Work instruction: Which lines of the entries below include "computer"? List them all.

Given data:
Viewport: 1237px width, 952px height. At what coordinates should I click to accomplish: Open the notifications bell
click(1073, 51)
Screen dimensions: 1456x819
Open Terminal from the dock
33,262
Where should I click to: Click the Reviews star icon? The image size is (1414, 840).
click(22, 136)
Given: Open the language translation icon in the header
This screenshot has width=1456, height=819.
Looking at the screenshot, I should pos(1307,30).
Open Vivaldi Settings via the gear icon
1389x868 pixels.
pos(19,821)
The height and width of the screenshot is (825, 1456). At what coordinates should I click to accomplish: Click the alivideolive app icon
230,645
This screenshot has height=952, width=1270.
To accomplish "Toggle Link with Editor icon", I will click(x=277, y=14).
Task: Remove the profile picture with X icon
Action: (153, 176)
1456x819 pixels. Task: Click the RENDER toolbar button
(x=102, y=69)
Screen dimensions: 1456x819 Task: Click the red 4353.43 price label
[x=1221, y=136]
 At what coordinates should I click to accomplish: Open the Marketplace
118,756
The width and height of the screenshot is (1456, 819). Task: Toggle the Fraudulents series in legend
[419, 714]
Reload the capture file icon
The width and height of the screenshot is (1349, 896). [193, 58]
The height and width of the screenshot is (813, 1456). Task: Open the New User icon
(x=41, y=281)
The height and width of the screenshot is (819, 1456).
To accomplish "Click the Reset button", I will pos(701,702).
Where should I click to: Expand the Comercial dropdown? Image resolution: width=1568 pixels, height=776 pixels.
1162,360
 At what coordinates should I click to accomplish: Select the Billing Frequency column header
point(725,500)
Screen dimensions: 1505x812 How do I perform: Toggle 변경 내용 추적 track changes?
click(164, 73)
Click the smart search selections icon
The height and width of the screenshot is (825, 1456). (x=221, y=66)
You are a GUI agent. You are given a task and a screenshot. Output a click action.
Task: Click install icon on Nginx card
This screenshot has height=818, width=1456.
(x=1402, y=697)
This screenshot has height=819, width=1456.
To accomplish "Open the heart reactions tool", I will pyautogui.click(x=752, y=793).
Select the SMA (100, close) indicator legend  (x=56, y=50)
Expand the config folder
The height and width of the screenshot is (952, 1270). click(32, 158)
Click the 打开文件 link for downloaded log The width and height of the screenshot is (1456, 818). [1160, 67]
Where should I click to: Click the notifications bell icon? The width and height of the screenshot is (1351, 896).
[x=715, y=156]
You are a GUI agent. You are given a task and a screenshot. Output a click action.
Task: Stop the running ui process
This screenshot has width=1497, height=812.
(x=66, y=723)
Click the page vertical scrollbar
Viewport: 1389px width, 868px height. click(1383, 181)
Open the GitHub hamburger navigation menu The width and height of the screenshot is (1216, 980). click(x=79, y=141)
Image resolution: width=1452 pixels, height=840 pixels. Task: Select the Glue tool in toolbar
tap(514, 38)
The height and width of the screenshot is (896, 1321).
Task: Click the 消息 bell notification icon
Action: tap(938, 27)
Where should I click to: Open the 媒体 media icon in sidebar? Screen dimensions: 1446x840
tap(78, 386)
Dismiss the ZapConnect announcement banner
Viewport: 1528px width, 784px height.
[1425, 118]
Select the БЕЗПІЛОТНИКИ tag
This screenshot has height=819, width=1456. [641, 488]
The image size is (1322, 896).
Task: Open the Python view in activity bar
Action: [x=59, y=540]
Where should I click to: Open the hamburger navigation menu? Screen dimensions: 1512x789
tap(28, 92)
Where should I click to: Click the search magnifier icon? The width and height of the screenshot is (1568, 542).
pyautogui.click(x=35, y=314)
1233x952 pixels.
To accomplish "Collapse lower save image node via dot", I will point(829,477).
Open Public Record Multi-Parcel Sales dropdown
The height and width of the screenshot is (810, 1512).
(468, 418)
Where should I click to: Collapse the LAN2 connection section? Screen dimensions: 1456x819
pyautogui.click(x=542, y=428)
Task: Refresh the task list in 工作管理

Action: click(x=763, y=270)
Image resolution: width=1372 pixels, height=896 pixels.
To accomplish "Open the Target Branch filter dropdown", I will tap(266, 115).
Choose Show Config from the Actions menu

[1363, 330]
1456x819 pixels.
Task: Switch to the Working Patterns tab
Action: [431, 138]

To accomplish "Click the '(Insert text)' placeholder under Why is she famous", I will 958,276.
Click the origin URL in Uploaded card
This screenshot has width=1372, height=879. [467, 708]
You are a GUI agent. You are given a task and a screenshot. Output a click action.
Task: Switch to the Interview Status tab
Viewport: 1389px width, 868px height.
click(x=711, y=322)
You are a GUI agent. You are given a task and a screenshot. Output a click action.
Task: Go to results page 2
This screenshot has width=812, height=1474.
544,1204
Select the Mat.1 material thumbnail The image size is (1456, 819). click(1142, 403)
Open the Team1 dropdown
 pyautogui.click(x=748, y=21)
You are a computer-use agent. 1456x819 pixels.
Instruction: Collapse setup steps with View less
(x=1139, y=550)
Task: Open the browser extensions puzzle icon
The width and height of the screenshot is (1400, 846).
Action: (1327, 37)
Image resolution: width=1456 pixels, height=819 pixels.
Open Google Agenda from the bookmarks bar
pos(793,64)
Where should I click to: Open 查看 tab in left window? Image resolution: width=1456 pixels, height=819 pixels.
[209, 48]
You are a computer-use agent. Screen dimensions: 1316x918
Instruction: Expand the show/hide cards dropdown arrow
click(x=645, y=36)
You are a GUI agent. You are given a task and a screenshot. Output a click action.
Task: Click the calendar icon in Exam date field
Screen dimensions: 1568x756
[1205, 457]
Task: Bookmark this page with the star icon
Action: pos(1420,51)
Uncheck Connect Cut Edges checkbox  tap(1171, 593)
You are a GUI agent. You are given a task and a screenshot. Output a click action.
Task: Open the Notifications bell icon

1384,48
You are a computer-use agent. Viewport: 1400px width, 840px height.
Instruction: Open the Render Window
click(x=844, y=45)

Solution to the exercise:
You are a computer-use agent. 1456x819 pixels.
You are a computer-use agent. Screen dimensions: 1316x918
You are a computer-use agent. Viewport: 1400px width, 840px height.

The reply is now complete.